▶ [TASK STATEMENT] I need the number of lines in the following entries that hold the word "computer", and no other text.

▶ [ENTRIES SUPPLIED]
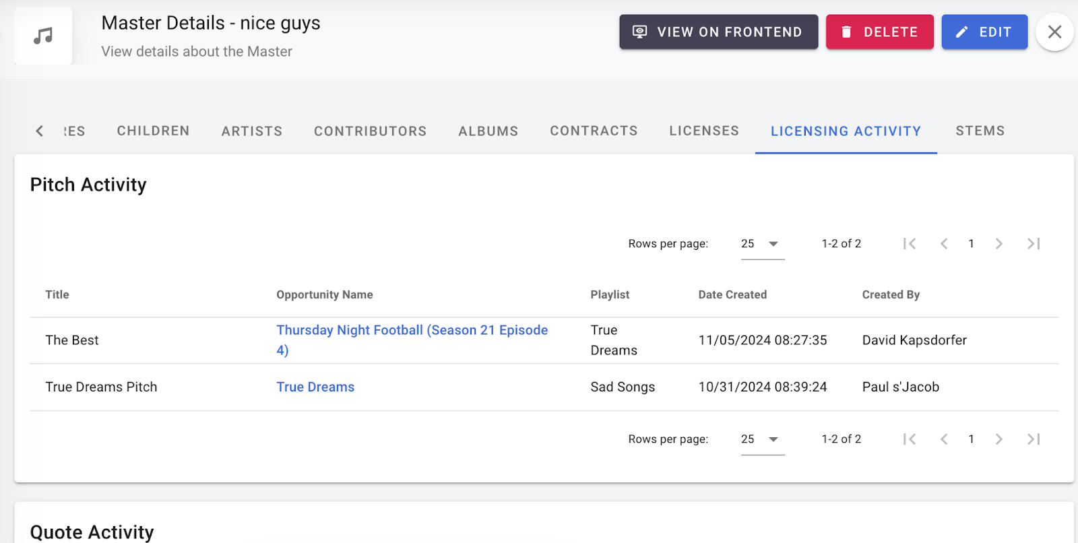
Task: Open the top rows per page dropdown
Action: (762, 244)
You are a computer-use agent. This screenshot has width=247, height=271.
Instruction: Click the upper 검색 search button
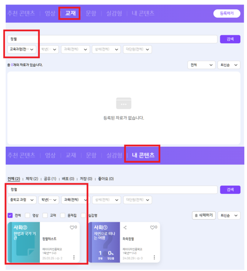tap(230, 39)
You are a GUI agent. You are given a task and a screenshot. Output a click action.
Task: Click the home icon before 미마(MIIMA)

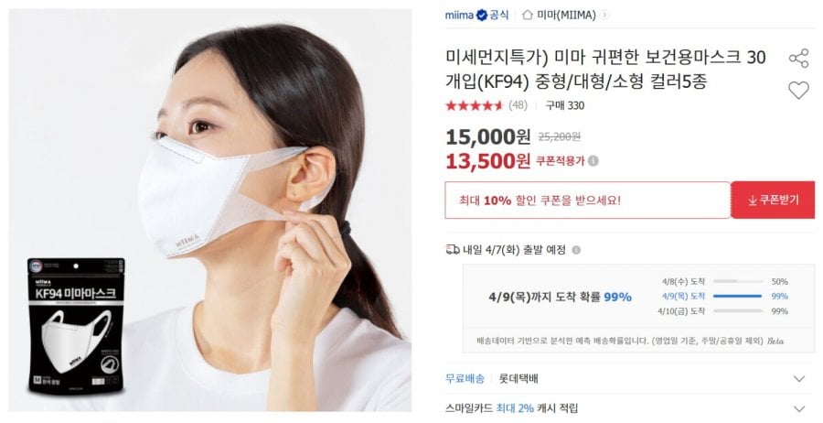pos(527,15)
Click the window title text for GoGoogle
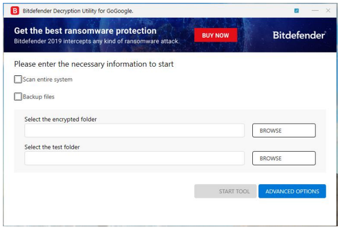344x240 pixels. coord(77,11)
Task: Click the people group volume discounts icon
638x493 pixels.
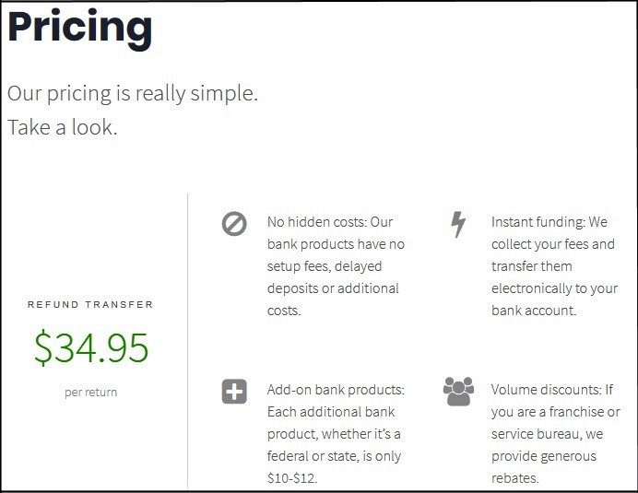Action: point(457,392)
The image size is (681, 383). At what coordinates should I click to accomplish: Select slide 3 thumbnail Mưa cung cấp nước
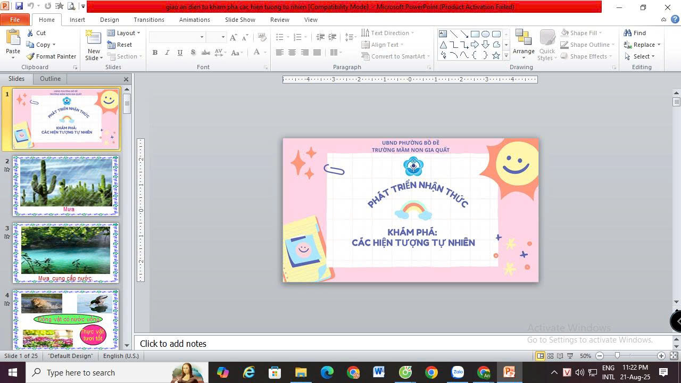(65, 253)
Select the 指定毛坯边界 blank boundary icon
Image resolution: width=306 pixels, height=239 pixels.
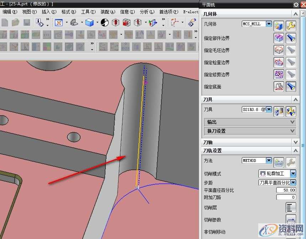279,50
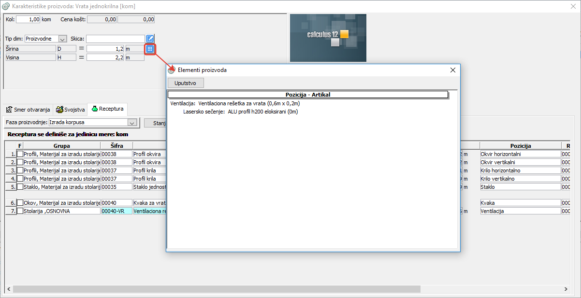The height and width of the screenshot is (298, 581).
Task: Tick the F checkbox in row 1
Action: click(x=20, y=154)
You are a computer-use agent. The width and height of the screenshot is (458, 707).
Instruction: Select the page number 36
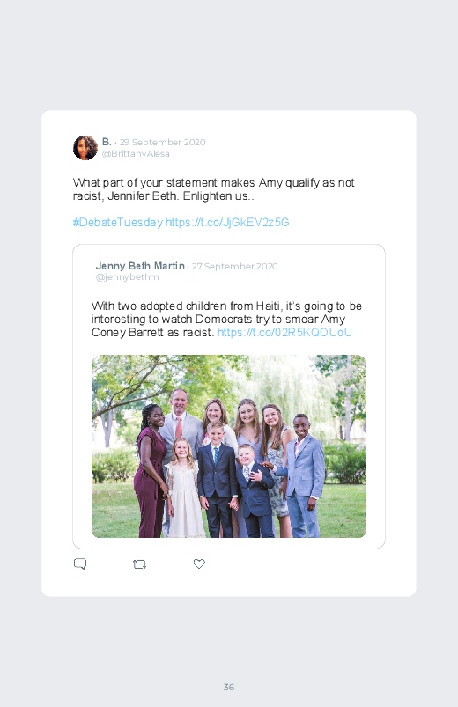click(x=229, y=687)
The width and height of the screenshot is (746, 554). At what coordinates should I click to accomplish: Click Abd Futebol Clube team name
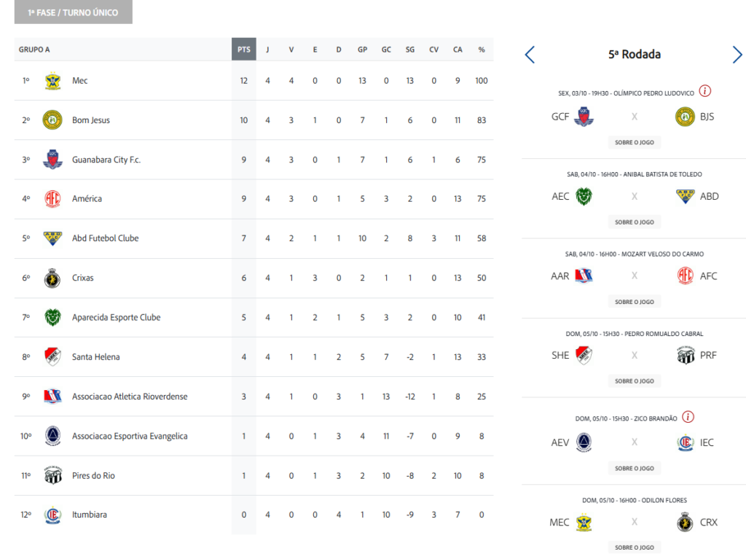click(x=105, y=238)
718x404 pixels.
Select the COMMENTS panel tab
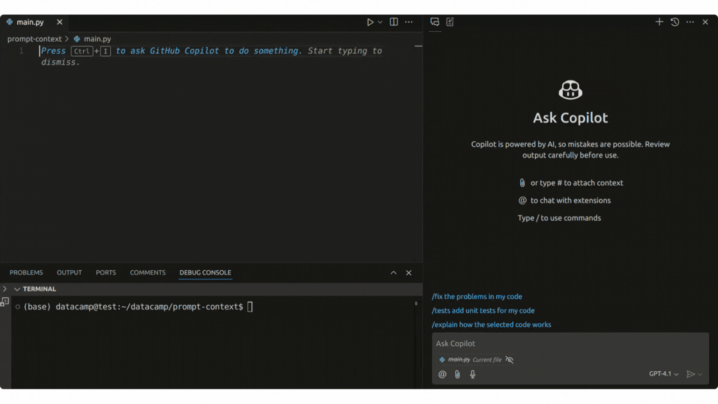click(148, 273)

▶ [ANSWER FOR THIS EXERCISE] 2